-
Notifications
You must be signed in to change notification settings - Fork 312
GraphChi Version0p2 Release
(January 21, 2013)
!GraphChi version 0.2 is the first major update to the !GraphChi software for disk-based computation on massive graphs. This upgrade brings two major changes: compressed data storage (shards) and support for dynamically sized edges.
We also thank for your interest on GraphChi so far: since the release in July 9th 2012, there has been over 8,000 unique visitors to the Google Code project page, at least 2,000 downloads of the source package, several blog posts and hundreds of tweets. GraphChi is a research project, and your feedback has helped us tremendously in our work.
!GraphChi processes graphs efficiently by dividing the graph into a number of shards, using a specific partitioning model (see IntroductionToGraphChi). Previously, each shard was stored as one big file. This works well if the size of the data remains constant, but if we want to introduce compression, we must handle the data in smaller chunks. For example, if the data in the beginning of the shard shrinks or expands, we would have needed to recreate the whole file on the disk, with huge performance penalty.
This update brings a major overhaul to the shards. Instead of storing them as big files, each shard is split into 4-megabyte blocks. Each block is now loaded and written separately, so we can compress and uncompress them on the fly. For compression, we use inflate/deflate algorithm from the zlib library. The level of compression depends on your algorithm: if you store floating point numbers, the level of compression is likely quite small, but for algorithms like label propagation (with integer labels), you might experience very good compression.
Compression should improve performance on hard drives, but on SSD the computation time needed for compression/decompression roughly matches the time saved in I/O. (Please let us know if you experience bad performance in some cases - we might want to add a switch to disable compression in such cases).

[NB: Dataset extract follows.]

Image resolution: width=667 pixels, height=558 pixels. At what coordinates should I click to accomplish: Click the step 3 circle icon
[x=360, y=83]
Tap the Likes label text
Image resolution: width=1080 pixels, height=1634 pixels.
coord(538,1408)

So far, !GraphChi has restricted the values stored in edges to be of fixed size. This release includes support for dynamically sized arrays (called "chivectors") in edges. This will allow implementation of such algorithms where the number of data points in edges varies over the course of the computation. For example, particle-based random walks.
The current implementation has some limitations, so let us know (on the email list: http://groups.google.com/group/graphchi-discuss) if these constraints prevent you from implementing your applications.
To learn about this feature, please consult this tutorial: DynamicEdgeData.
(Updated Jan 22, 2013): DynamicVertexData explains how to use dynamic vectors for the vertex values.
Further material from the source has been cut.